[Task statement]:
Rewrite the records from the line containing "Click the diesel outlier point at 850k" through the end of the records as a numbered list, skipping blank lines and leaving out the pictures.

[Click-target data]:
"""
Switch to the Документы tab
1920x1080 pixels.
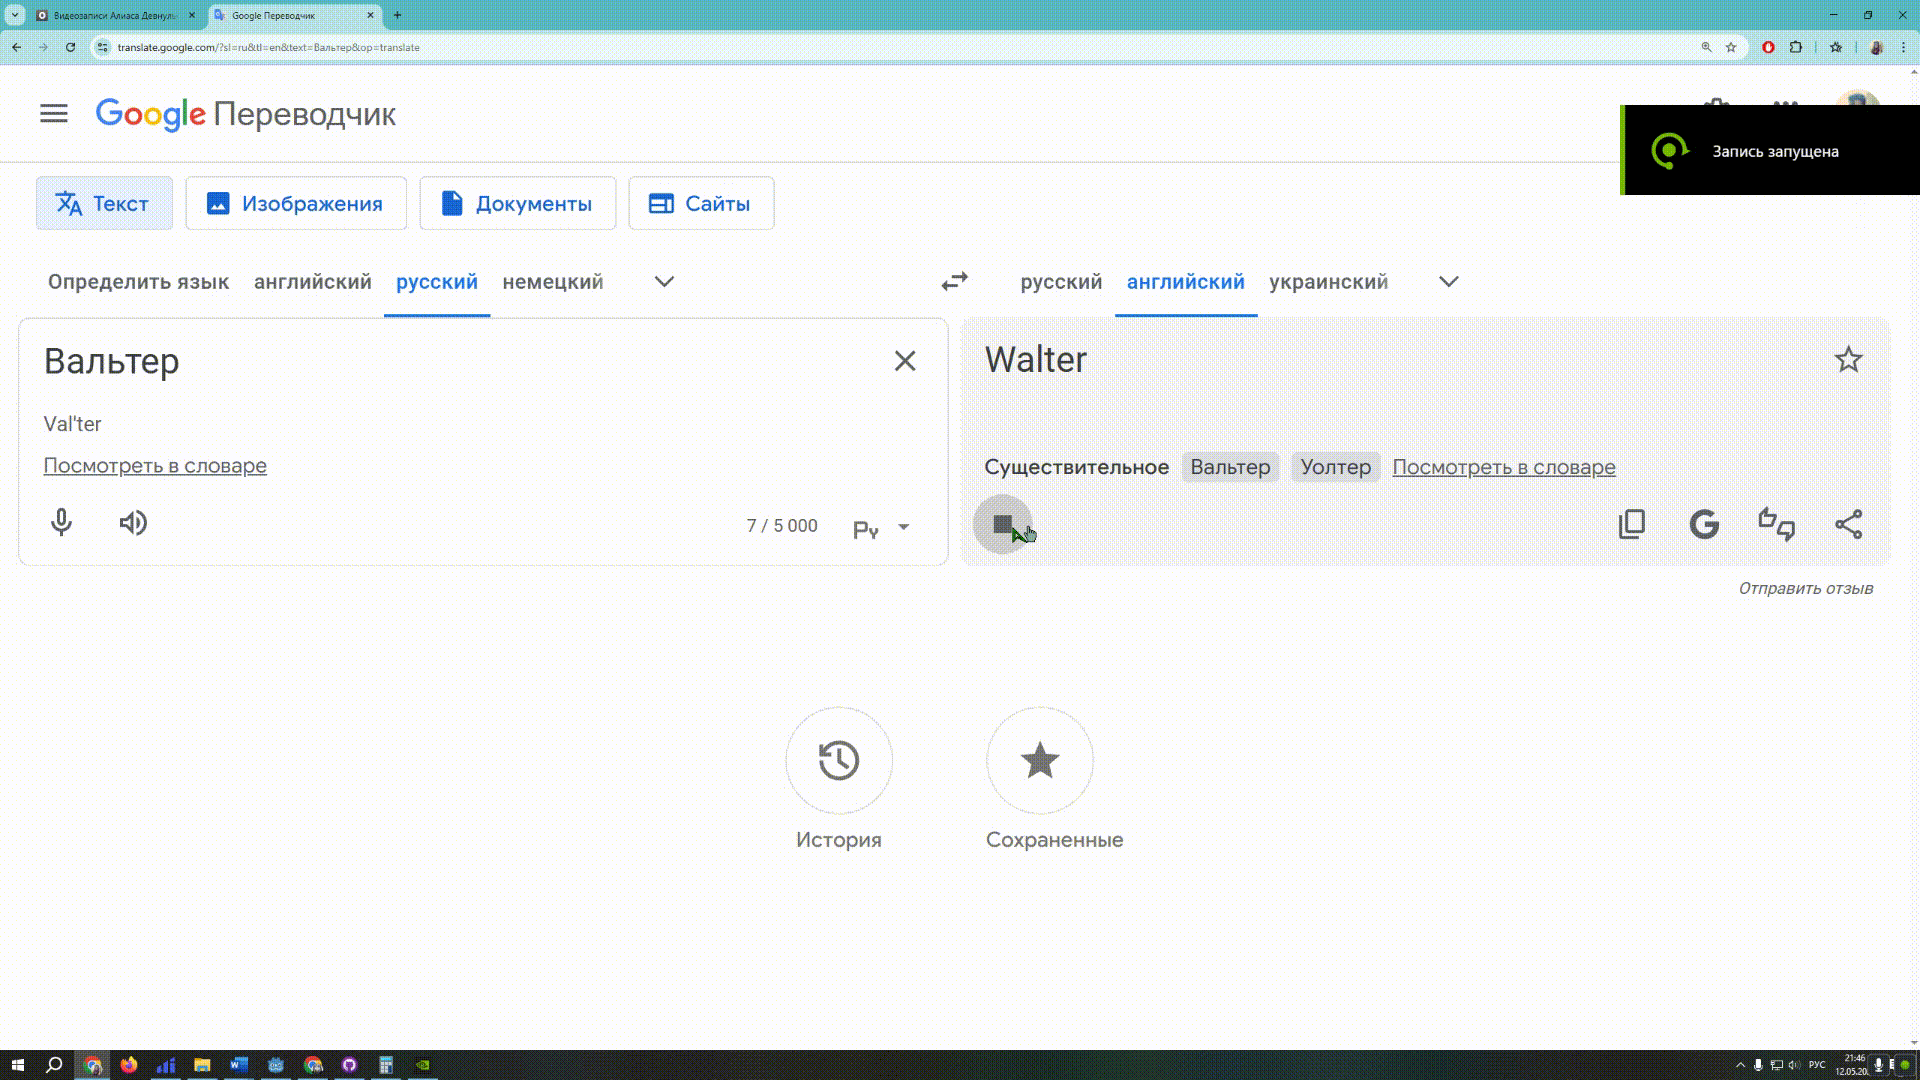click(x=517, y=204)
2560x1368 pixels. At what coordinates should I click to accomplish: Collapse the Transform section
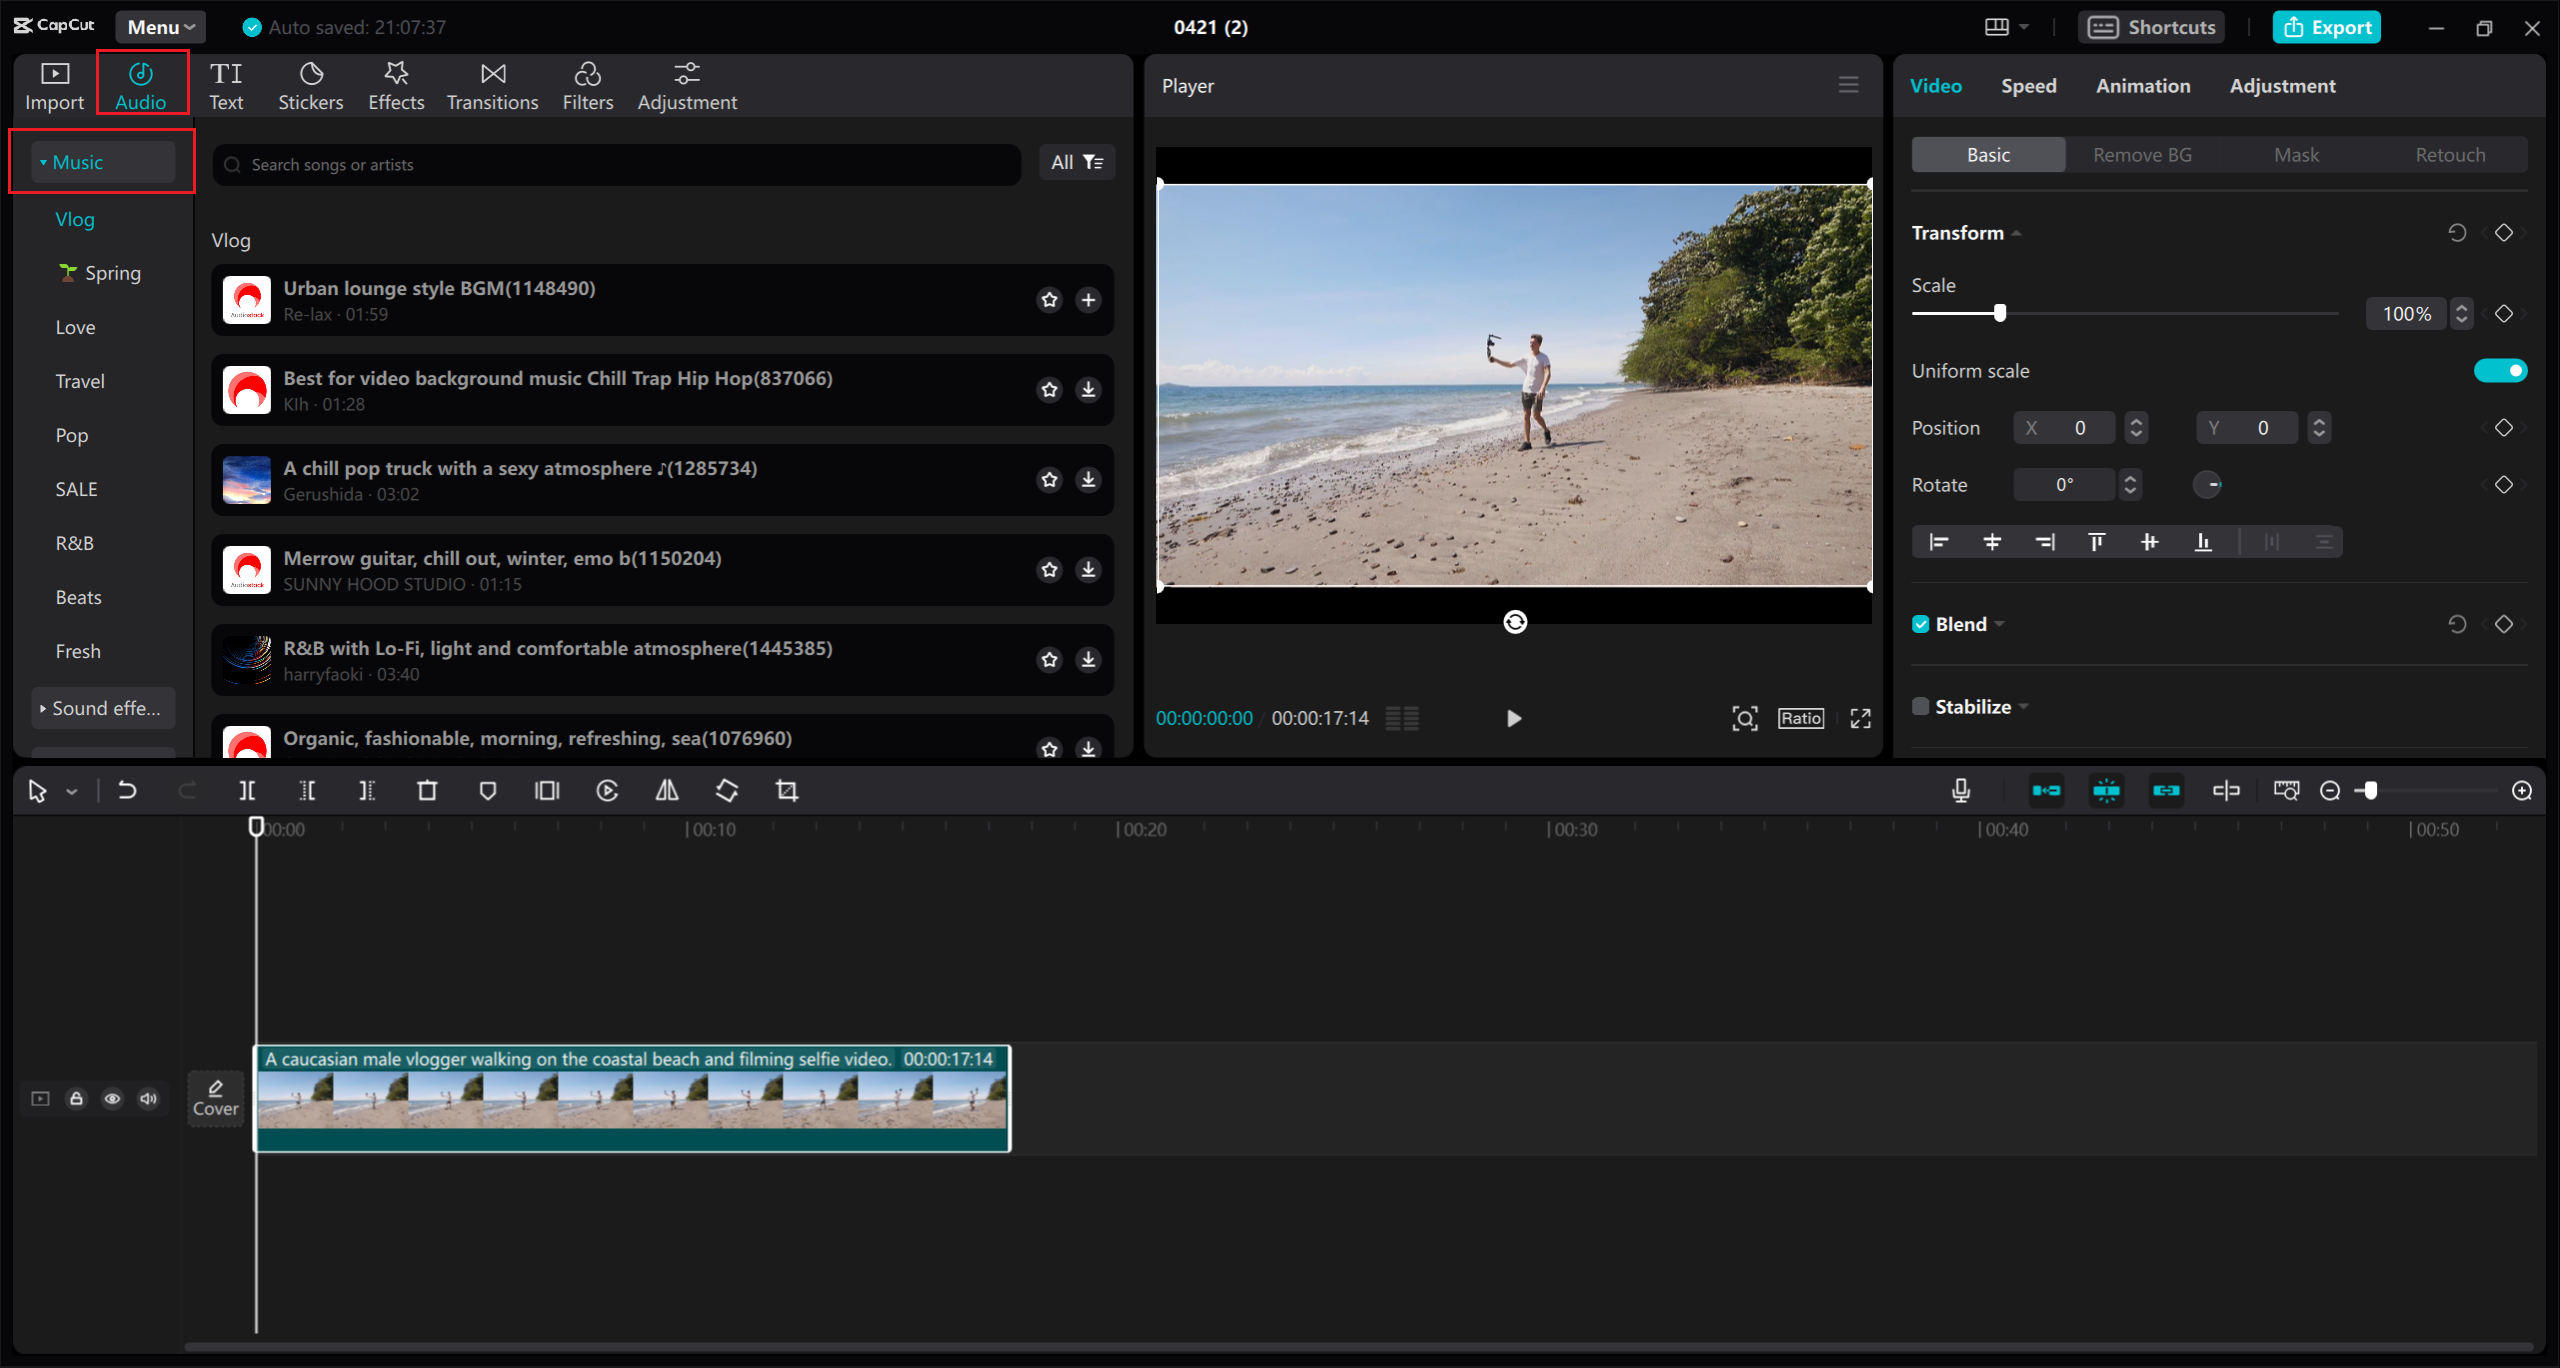pos(2016,232)
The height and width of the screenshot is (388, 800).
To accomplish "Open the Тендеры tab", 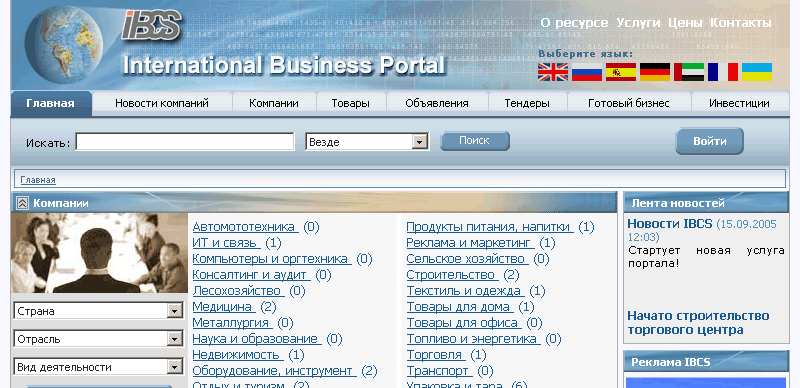I will [527, 103].
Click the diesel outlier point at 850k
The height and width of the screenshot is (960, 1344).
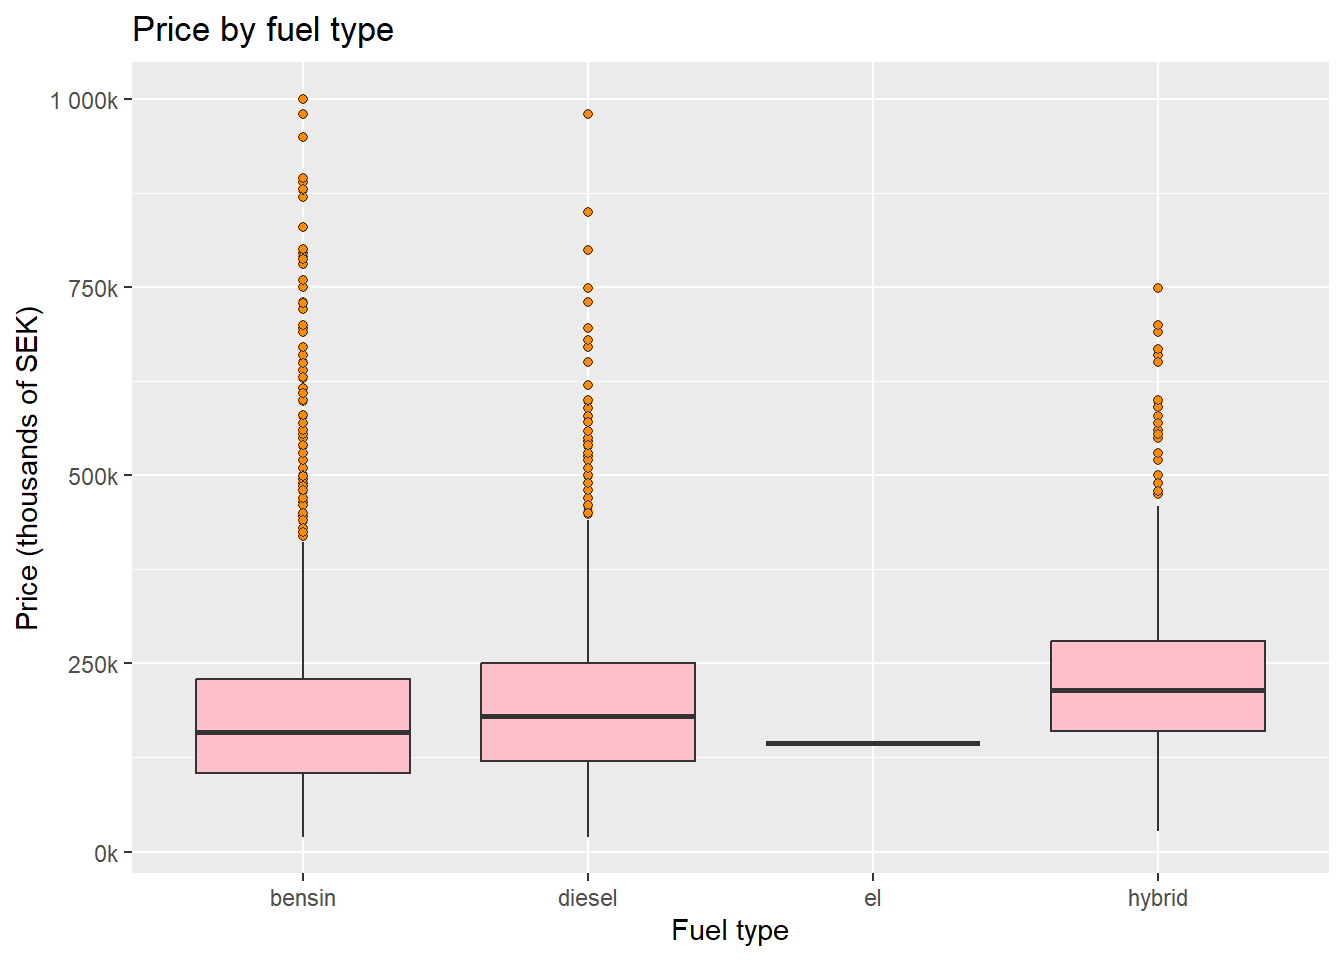(x=588, y=212)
"""
[Answer to the exercise]:
1. Click the diesel outlier point at 850k
2. The height and width of the screenshot is (960, 1344).
3. (x=588, y=212)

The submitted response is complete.